Economy: No worries mate
The only way that this analyst can reconcile the (apparently optimistic) behavior of US investors with the (neutral to negative) underlying facts is that investors are emotionally "comfortable" with what the Bernanke/Geithner team is doing.
Here is a link to an article published today which reports that Fannie Mae is holding out its hand for a further US$15 billion in government aid.
Quote: "Fannie Mae posted a quarterly loss of $19.76 billion, or $3.47 a share. The loss includes $883 million in dividends paid to the Treasury Department and compares with a loss of $29.41 billion, or $13 a share, in the year-ago period.
"The results were driven by $22 billion in credit losses as the company continued to build its reserves for sour mortgages."
Quote: "And Fannie Mae cautioned: "We do not expect to operate profitably in the foreseeable future.""
Apparent investor reaction given today's rise in the Dow Jones Industrial Index: No worries mate. Fannie Mae is breaking even before additional loan loss provisions. The worst is behind us. Everything's cool.
The chart below - of Total US Consumer Credit Outstanding - can be argued by some to be a function of the way a Central Bank controlled economy works. In a fiat currency economy, debt is supposed to rise over time.
Apparent investor reaction: No worries mate. Everything's cool. US consumer debt is falling because consumers are paying off what they owe.
Analyst comment: Alternatively, consumer debt is falling because creditors like Fannie Mae are writing off the bad debts in the housing market and creditors like JP Morgan and Capital One have been charging off - and are preparing to charge off more - credit card debt.
===============
Problems and tasks –
a. Reproduce the passage of the commentary on US investors and Fannie Mae between "Economy: No worries" and "the year-ago period.", inclusive.
b. Carry on the commentary on US investors and Fannie Mae from the point where it ends.

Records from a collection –
===============
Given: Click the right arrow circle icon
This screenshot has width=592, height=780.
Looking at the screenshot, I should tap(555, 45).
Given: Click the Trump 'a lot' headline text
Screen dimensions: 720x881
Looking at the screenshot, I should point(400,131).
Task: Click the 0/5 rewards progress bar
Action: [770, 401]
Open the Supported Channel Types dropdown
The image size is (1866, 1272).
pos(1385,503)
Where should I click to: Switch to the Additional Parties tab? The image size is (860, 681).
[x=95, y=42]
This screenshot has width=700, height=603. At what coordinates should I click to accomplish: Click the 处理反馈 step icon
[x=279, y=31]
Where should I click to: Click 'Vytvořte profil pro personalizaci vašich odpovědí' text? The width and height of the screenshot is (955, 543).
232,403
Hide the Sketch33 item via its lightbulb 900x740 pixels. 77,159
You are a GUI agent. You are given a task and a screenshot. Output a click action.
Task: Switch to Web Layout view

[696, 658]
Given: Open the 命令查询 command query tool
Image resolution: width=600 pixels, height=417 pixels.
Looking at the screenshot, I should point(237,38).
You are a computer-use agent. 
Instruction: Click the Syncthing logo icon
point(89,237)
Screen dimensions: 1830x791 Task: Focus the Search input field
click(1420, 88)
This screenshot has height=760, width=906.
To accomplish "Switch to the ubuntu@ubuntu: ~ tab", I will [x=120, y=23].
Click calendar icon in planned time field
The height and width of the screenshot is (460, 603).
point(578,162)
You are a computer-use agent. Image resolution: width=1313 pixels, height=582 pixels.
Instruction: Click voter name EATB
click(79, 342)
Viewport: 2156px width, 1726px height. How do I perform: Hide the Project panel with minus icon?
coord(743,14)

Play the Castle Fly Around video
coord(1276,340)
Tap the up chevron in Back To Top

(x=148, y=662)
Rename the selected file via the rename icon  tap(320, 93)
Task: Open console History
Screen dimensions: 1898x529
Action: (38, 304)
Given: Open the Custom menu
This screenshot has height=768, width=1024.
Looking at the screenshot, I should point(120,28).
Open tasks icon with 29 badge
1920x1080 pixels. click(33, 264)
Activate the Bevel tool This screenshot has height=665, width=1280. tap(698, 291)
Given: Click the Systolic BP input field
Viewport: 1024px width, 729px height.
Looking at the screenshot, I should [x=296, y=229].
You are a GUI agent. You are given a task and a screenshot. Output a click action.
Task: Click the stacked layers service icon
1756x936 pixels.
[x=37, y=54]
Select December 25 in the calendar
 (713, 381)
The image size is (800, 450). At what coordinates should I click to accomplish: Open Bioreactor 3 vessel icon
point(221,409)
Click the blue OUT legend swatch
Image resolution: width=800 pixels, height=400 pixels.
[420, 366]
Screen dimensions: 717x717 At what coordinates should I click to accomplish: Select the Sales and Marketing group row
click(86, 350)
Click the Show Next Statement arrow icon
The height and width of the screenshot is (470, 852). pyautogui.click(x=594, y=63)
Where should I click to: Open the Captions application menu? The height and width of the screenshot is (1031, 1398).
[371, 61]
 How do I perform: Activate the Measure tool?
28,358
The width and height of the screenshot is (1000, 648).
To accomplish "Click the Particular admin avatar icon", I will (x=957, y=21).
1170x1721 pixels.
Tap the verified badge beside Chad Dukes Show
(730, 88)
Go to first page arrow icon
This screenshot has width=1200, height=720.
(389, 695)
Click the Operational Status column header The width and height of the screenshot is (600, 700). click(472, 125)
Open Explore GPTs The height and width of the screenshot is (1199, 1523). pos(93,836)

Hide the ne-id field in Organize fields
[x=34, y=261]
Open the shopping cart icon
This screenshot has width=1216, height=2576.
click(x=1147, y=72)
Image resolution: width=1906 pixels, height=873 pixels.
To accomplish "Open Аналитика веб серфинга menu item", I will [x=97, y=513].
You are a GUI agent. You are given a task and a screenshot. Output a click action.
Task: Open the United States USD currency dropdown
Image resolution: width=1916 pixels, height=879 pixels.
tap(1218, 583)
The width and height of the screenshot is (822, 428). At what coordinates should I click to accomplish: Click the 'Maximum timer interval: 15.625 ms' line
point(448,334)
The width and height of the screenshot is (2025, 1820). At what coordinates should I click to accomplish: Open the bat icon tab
===============
Responses –
a.
Economy: No worries mate
The only way that this analyst can reconcile the (apparently optimistic) behavior of US investors with the (neutral to negative) underlying facts is that investors are emotionally "comfortable" with what the Bernanke/Geithner team is doing.
Here is a link to an article published today which reports that Fannie Mae is holding out its hand for a further US$15 billion in government aid.
Quote: "Fannie Mae posted a quarterly loss of $19.76 billion, or $3.47 a share. The loss includes $883 million in dividends paid to the Treasury Department and compares with a loss of $29.41 billion, or $13 a share, in the year-ago period.

b.
Quote from an article on credit card delinquencies: "So far this year more than 2 million cases [of personal bankruptcy] have been filed, 49% more than the same period last year and eclipsing all previous records. 'I think the actual magnitude really surprised some people," said Cynthia Ullrich, a director in the Fitch Ratings credit card group. "The feedback we received (from credit card issuers) is that it was larger than anticipated.' Once a consumer files bankruptcy, lenders have 60 days by federal law to "charge off" the filer's accounts -- essentially recognizing that the debt is uncollectible and taking the loss. Fitch predicted the charge-off rate for major issuers could rise more than 30% to 7.5% in the next few months, compared with 5.7% of accounts currently." article here. (Source: Money Central November 5th, 2009)
Apparent Investor attitude: No worries mate. Everything's cool. China and India are taking over as the drivers of world economic growth.
Quote from OPEC October monthly report: "Non-OECD countries are now expected to make up 2.2 percentage points of world economic growth in 2010 with OECD contributing only 0.5%."
Source: OPEC [pdf]
Analyst comment: Unfortunately, by way of example, there's a problem that OPEC analysts seem to have missed, and here it is in two steps:
Step 1: Have a look at the chart below:
If we take the "bottom" of world supply at (say) 83.5 million barrels a day in May and we take the "top" at (say) 84.5 million barrels a day then the maximum cumulative increase in output for June through September is:
3 (months) X 30 (days) X 1 million barrels per day = 90 million barrels
Step 2: Validate what this means. Does a cumulative increase of 90 million barrels of supply signal an end to the recession?
Another quote from the OPEC report: "US commercial oil stocks resumed their upward trend, increasing 10.4 mb in September to stand at 1,109 mb, implying an overhang of nearly 90 mb."
The conclusion one draws is dependent on how one views the numbers from a subjective point of view.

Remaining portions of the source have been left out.